Michael Thomas, 59, is keeping his money with Geneva Finance as part of a well diversified portfolio which also takes in property, a business concern and some shares.

Thomas says he likes Geneva because it is a transparent business which he can get a good handle on. He says he knows more about the company than any financial adviser could possibly know. He visits the company when he is in Auckland and knows the senior management. "It is very important to know the type of senior management. Geneva has been around for three and a half years but [that] does not bother me because I know that the managing director Glenn Walker [previously of Instant Finance] has been in the industry for 25 years. He has had a lifetime of experience.

"You have got to do due diligence. It's like entering into a relationship: you don't rush off with the first girl just because she is pretty. It has to be an ongoing thing, you don't just check them out once."

Thomas says he saw that Provincial was headed for trouble when he looked at its basic figures.

"Provincial had a $330 million portfolio and 85 staff, Geneva had $120 million portfolio with 260 staff." Provincial did not have enough people, so they had car salesmen negotiating loans, he adds.

The fact that Walker has his money in Geneva and well-known businessman Peter Francis is a major shareholder are also good indicators, Thomas says.

Geneva Finance chief executive Dennis Kelly says that around 90 per cent of his business comes from ma-and-pa Kiwi investors. He says he will reassure his investors about the stability of the company and the industry through continuing the regular meetings and seminars the company runs around the country.

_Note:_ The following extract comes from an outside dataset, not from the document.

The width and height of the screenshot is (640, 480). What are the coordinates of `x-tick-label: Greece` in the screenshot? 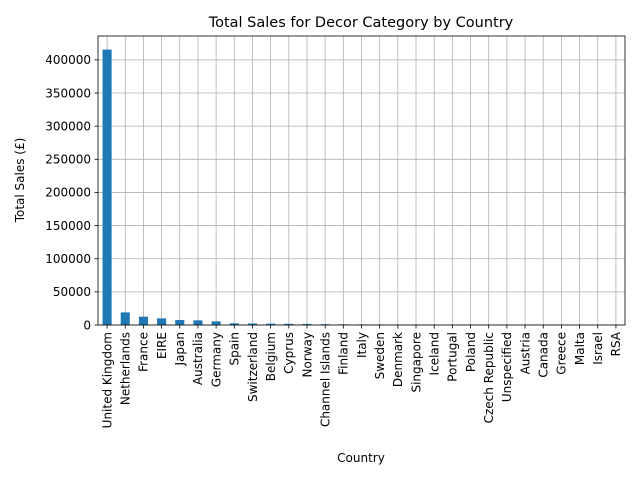 It's located at (562, 354).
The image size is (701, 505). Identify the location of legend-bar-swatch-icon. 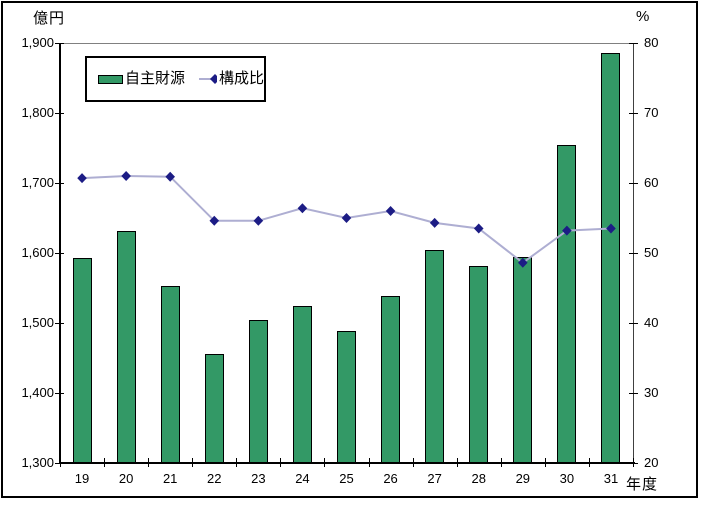
(110, 79).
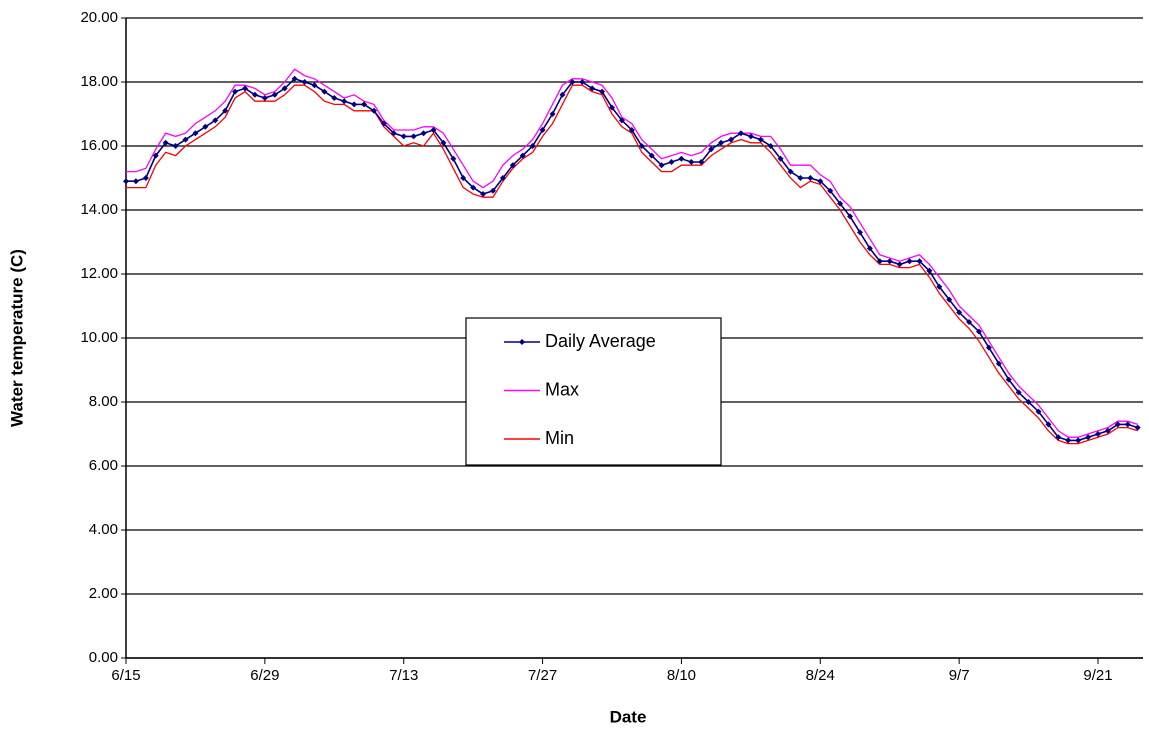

Geneva Finance recently secured a $30 million line of funding from BoS International (Bank of Scotland) to complement its retail debenture programme. Geneva is one of the few New Zealand finance companies to be rated by international credit rating agency Standard & Poor's, which requested that it find an extra line of wholesale funding.

Kelly was concerned by the bad press the finance company sector was getting and advised investors to look at reputably rated companies and to consider the strength and experience of their senior management teams.

The reduction in money going into cash hungry finance companies, meanwhile, could be dangerous for the fates of other financiers. They told investors last week to watch out for liquidity levels in their companies. If everybody decides against rolling their investments over, this could send some to their knees.

"Companies are now learning they have to manage their liquidity. It is not as predictable as it was six months ago," says Waller.

He says firms which have been used to a 60 or 80 per cent rate of investment rollover can no longer rely on this. "If there is less money coming in, then there is less money to lend, less returns, profits are not as great, and it tightens the whole business up."

If investors are hoping that more regulation will protect them, they should think again.

"You can regulate and register dogs, but they will still come over and bite you, says Philip Macalister. However, he does expect the Reserve Bank to undertake some closer supervision and pressure for more disclosure. Waller is equally cynical. "Regulation ... has to be effective and ... any regulation has to be carefully considered, rather than knee jerk."